A Poem about Intelligence for My Brothers and Sisters

By June Jordan

A few years back and they told me Black

means a hole where other folks

got brain/it was like the cells in the heads

of Black children was out to every hour on the hour naps

Scientists called the phenomenon the Notorious

Jensen Lapse, remember?

Anyway I was thinking

about how to devise

a test for the wise

like a Stanford-Binet

for the C.I.A.

you know?

Take Einstein

being the most the unquestionable the outstanding

the maximal mind of the century

right?

And I’m struggling against this lapse leftover

from my Black childhood to fathom why

anybody should say so:

E=mc squared?

I try that on this old lady live on my block:

She sweeping away Saturday night from the stoop

and mad as can be because some absolute

jackass have left a kingsize mattress where

she have to sweep around it stains and all she

don’t want to know nothing about in the first place

“Mrs. Johnson!” I say, leaning on the gate

between us: “What you think about somebody come up

with an E equals M C 2?”

“How you doin,” she answer me, sideways, like she don’t

want to let on she know I ain’

combed my hair yet and here it is

Sunday morning but still I have the nerve

to be bothering serious work with these crazy

questions about

“E equals what you say again, dear?”

Then I tell her, “Well

also this same guy? I think

he was undisputed Father of the Atom Bomb!”

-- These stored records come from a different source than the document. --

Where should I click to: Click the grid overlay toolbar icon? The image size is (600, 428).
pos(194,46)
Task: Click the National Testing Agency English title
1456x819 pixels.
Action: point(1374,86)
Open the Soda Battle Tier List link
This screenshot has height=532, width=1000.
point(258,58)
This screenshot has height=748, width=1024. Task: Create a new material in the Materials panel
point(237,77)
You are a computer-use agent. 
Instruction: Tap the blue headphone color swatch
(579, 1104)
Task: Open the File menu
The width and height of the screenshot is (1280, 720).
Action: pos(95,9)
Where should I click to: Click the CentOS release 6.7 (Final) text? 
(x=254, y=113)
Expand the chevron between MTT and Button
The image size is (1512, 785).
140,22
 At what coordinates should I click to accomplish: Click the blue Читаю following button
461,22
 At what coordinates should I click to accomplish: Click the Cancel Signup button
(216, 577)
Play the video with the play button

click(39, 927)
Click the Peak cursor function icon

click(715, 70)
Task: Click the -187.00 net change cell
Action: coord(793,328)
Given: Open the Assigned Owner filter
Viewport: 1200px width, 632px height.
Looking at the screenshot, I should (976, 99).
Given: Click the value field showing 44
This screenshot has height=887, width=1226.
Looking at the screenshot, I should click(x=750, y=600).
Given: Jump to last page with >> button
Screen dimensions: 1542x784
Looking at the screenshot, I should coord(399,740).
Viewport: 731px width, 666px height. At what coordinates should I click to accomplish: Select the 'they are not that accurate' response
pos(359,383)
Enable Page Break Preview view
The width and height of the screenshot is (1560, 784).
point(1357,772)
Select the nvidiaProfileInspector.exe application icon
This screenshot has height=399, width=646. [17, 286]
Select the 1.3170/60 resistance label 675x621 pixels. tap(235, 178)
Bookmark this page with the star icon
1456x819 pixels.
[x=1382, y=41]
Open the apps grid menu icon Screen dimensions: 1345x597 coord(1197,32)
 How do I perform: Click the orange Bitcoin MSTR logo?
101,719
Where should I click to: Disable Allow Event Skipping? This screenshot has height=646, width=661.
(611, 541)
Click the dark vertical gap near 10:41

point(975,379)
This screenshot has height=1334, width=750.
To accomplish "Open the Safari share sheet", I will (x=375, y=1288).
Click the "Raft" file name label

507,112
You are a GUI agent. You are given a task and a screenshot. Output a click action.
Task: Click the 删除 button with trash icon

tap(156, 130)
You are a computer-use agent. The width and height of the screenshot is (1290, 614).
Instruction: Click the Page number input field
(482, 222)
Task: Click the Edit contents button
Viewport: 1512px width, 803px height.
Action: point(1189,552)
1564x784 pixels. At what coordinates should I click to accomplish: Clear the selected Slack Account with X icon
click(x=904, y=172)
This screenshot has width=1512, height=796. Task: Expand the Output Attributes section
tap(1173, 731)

“That right.” She mumbles or grumbles, not too politely

“And dint remember to wear socks when he put on

his shoes!” I add on (getting desperate)

at which point Mrs. Johnson take herself and her broom

a very big step down the stoop away from me

“And never did nothing for nobody in particular

lessen it was a committee

and

used to say, ‘What time is it?’

and

you’d say, ‘Six o’clock.’

and

he’d say, ‘Day or night?’

and

and he never made nobody a cup a tea

in his whole brilliant life!

and [my voice rises slightly]

and he dint never boogie neither: never!”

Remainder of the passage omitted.